▸ **ASSIGNED TASK 1**
In the article on the 24th District race, what company employs Steve Gale, and in what role?
▸ **ASSIGNED TASK 2**
Rewrite the paragraph beginning "Gale, the past president" from the article on the 24th District race as a short bulleted list that keeps its main facts.
▸ **ASSIGNED TASK 3**
Continue the article on the 24th District race from its final paragraph onward.

▸ **PAGE TEXT**
▬▬▬▬▬▬
As an incumbent for the first time, Democrat Steve Tharinger of Sequim promises to continue advocating for more economic development across the large 24th District and for affordable, accessible health care if elected to a second term for the Position 2 state representative seat.
“While I have made headway in my first term, there is much work to be done,” Tharinger said in an online letter to constituents.
He is opposed by Republican Steve Gale, an operations manager for industrial gas company Praxair Inc., who moved to Sequim from Bothell with his wife and three daughters in January.
Gale, the past president of the Key Peninsula Volunteer Firefighters Association, is making his first run in the district. He has advocated fewer land-use restrictions and policies, and criticized the Legislature for a “lack of a forward-looking vision” on how to stimulate job growth.
He supports “responsible legislation” on development of wave energy, but Gale questions the impact of the Energy Independence Act (Initiative-937) that requires utilities to maintain a percentage of power supply from renewable resources other than hydro power.
“While the act is based on good intentions of using renewable resources and moving toward energy independence, its implementation often comes with higher marginal costs of energy for consumers,” Gale said. “In challenging economic times, such as we have now, the last thing our communities need is higher utility costs.”
▬▬▬▬▬▬
▸ **LISTED RECORDS**
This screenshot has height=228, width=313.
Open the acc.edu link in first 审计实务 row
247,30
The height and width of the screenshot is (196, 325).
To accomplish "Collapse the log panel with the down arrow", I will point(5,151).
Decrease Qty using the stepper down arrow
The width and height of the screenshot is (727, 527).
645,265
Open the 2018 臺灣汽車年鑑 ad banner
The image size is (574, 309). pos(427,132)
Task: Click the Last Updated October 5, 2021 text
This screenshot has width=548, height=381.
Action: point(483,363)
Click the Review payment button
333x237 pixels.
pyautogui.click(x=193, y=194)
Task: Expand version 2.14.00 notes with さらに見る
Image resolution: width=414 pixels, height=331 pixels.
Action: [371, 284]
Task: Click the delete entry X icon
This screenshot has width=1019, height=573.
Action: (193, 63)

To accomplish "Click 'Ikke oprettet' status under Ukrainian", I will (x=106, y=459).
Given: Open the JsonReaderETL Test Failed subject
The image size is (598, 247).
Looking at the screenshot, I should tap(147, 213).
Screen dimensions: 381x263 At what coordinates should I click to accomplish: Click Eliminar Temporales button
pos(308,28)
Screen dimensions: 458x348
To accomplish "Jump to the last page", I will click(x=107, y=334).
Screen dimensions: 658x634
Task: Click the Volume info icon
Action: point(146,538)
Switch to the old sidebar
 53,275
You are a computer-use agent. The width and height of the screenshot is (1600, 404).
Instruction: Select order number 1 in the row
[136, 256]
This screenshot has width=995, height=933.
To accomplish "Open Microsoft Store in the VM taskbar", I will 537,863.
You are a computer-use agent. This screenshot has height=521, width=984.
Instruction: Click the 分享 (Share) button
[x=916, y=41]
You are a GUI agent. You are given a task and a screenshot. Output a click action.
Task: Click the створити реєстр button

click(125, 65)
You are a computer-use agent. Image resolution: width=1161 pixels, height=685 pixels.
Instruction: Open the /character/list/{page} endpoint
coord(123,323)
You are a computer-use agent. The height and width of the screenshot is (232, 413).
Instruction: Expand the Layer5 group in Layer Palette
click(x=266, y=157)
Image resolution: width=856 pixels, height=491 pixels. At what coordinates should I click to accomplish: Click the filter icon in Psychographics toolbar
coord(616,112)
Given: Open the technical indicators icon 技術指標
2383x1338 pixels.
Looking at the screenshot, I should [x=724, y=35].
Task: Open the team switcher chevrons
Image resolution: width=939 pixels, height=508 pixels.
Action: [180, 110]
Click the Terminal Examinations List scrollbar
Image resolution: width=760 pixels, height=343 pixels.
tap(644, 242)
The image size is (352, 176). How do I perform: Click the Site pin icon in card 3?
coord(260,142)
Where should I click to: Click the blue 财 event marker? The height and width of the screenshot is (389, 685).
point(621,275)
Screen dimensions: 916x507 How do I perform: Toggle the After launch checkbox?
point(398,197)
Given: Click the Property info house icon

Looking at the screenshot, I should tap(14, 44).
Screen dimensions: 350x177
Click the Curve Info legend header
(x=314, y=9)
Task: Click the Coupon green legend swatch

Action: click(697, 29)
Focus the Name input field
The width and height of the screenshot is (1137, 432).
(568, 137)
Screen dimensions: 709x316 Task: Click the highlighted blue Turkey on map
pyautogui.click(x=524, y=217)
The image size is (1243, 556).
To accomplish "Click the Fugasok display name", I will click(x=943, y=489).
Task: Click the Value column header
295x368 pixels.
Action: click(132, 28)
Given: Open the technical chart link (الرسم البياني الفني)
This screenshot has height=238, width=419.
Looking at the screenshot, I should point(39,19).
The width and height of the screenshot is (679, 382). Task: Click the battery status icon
▬▬▬▬▬▬
▸ **TASK ANSWER 1**
He is an operations manager for the industrial gas company Praxair Inc.

▸ **TASK ANSWER 2**
- Past president of the Key Peninsula Volunteer Firefighters Association
- Running in the district for the first time
- Favors fewer land-use restrictions and policies
- Faults the Legislature for a "lack of a forward-looking vision" on stimulating job growth

▸ **TASK ANSWER 3**
Tharinger is vice chairman of the House Environment Committee and a member of the Local Government and Capital Budget committees. He was elected in 2010 to the seat vacated by the retiring Lynn Kessler, D-Hoquiam. Tharinger formerly ran a small woodworking business and was a Clallam County Commissioner for 12 years.
Tharinger’s top priorities: “We know that we need to build back jobs and economic vitality, and that we will be able to get education for our family and our children — that we will be able to hunt and fish, and that our grandchildren will be able to hunt and fish, and that we know that our water and air will be clean for our generation and future generations.”
Tharinger said he worked with Republicans to help maintain rural health care funding and vows to continue working for health care reform.
“That’s a huge issue. Our district has an aging population,” Tharinger said at a candidates forum at Grays Harbor College earlier this fall.
For the Grays Harbor portion of the district, Tharinger said he worked with other legislators to help bring funds to the Port of Grays Harbor and to the Satsop Business Park for a new sewer line to connect with Elma.
“They need an industrial waste facility, so that’s going to help them,” Tharinger said.
Gale promises to “change the tide of excessive government regulations” and restore a “sense of government accountability to its citizens and business.”
“Our state agencies need restraints from implementing laws which reduce the rights of its citizens, property owners and business,” Gale says in his statement to the official state Voter’s Pamphlet.
He calls for stronger legislative oversight and halting programs that “create constraints on our rights and liberties.”
Gale listed the most critical environmental issue the district faces as “the actions of the Department of Ecology” with regard to a program known as the Water Resource Inventory Area (WRIA), an ongoing issue largely in Clallam County. The program, he said, has been divisive in that it would impose new mitigation fees on landowners for new “consumptive uses of water.”
“What this means is that if someone wants to establish a new use for water, such as planting a garden or crop, installing a sprinkler system, drilling a well, installing a spa, adding a bathroom, building a home, or providing for restrooms for a new business, that they will now have to mitigate (pay) for that new use of water,” Gale said.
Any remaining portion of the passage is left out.